L’alcool et les drogues au volant

Conduire un véhicule automobile sous l’effet de l’alcool ou des drogues constitue une infraction. L’automobiliste fautif peut être sanctionné de diverses manières en fonction de la gravité de son acte. Quelles sont les sanctions applicables à un conducteur au volant après avoir consommé de l’alcool ou des drogues ? Cet article répond succinctement à cette interrogation capitale.

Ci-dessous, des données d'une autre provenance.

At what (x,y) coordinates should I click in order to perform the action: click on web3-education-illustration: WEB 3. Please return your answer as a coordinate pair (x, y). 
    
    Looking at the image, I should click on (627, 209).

Les sanctions en cas de conduite en état d’ivresse

Un automobiliste qui conduit avec un taux d’alcool par litre de sang variant entre 0,5 et 0,79 g et un taux par litre d’air expiré compris entre 0, 25 et 0, 39 mg est sanctionné par un retrait de 6 points sur son permis de conduire. Selon la réglementation en vigueur, il s’agit d’une contravention de 4e classe. Le conducteur qui commet une telle infraction est soumis au paiement d’une amende de 135 euros. Une conduite avec un taux d’alcool égal ou supérieur à 0,40 mg par litre d’air expiré soit 0,80 g par litre de sang constitue un délit. La peine encourue par la personne au volant dans un tel état alcoolique est de 2 ans d’emprisonnement et de 4500 euros d’amende.

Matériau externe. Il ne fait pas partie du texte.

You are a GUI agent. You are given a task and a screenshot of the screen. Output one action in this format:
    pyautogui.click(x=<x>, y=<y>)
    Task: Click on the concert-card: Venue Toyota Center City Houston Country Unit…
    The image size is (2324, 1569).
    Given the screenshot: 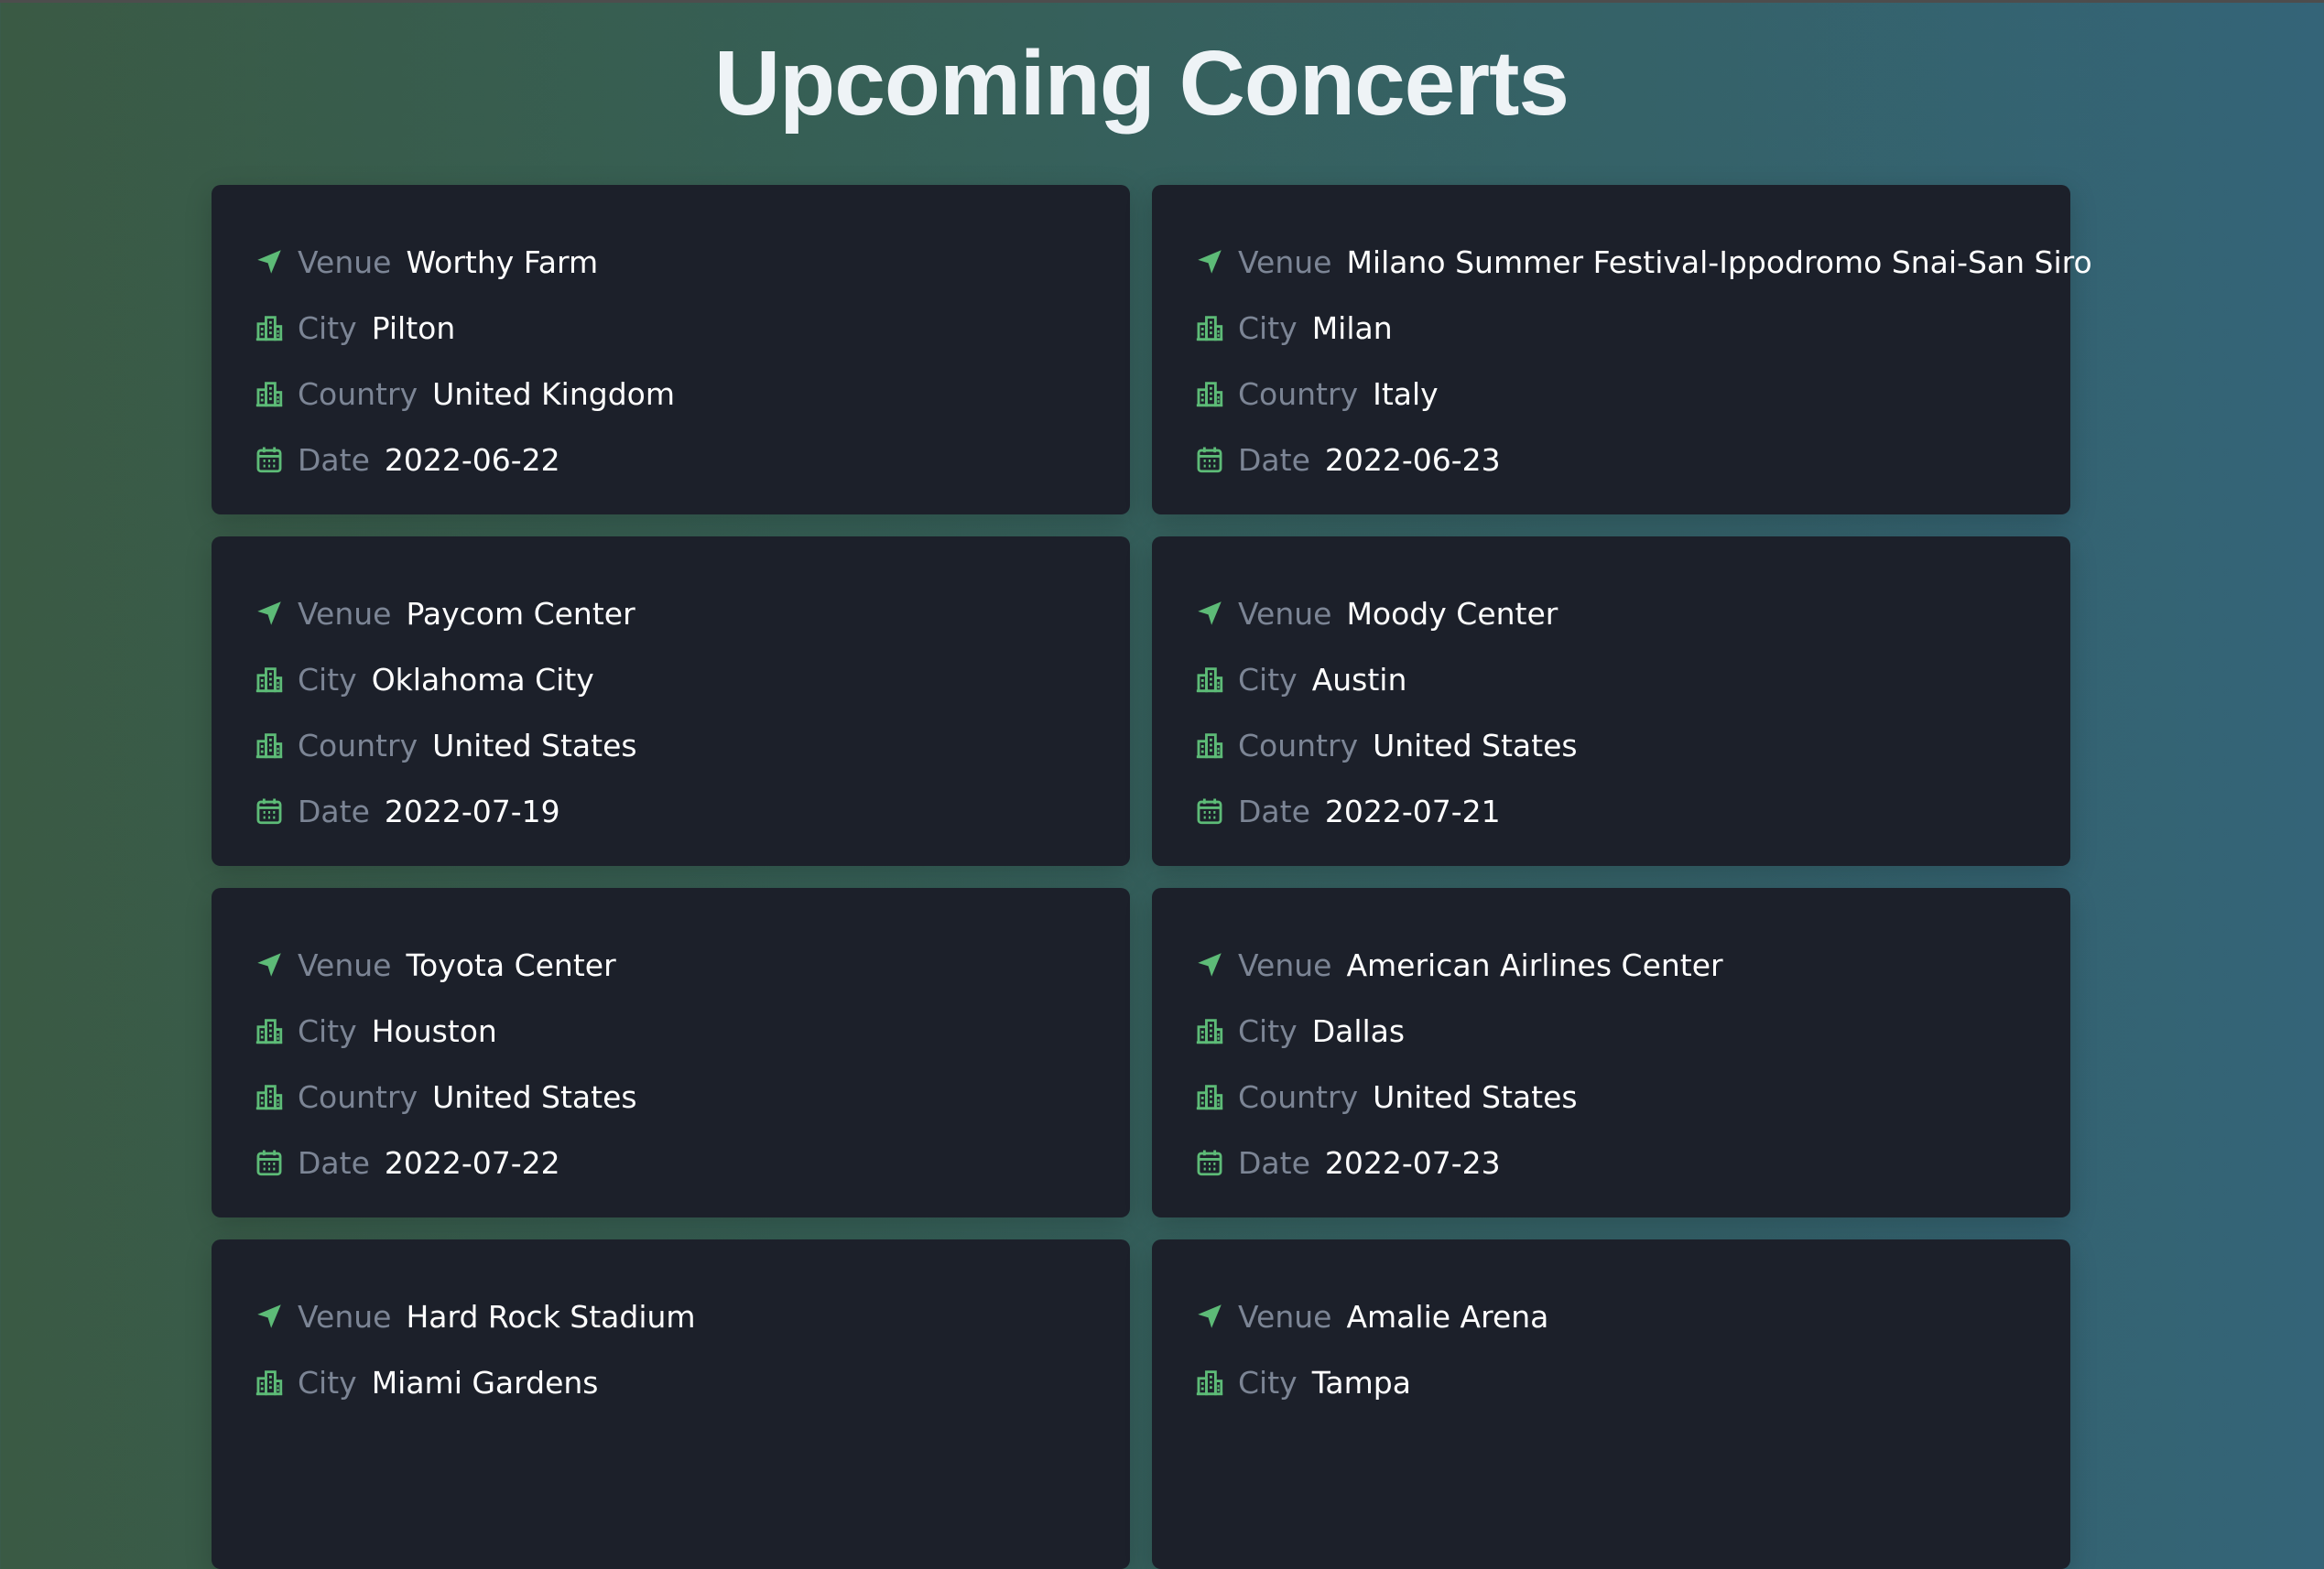 What is the action you would take?
    pyautogui.click(x=671, y=1052)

La conduite sous l’effet de drogues : les sanctions possibles

Le fait pour un conducteur de prendre le volant sous l’influence de produits stupéfiants constitue un délit. L’emprisonnement de 2 ans et le paiement d’une amende de 4500 euros sont les sanctions applicables à une telle infraction. A cela, il faut ajouter le retrait de 6 points sur le permis de conduire ainsi que le paiement d’un droit fixe de 300 euros de procédure.

Que dit la loi en cas de cumul drogue et alcoolémie ?

Des sanctions plus lourdes s’appliquent à l’automobiliste qui conduit sous l’effet de la drogue et d’alcool. Dans une telle éventualité, le conducteur est sanctionné d’une peine d’emprisonnement de 3 ans et d’une amende de 9000 euros.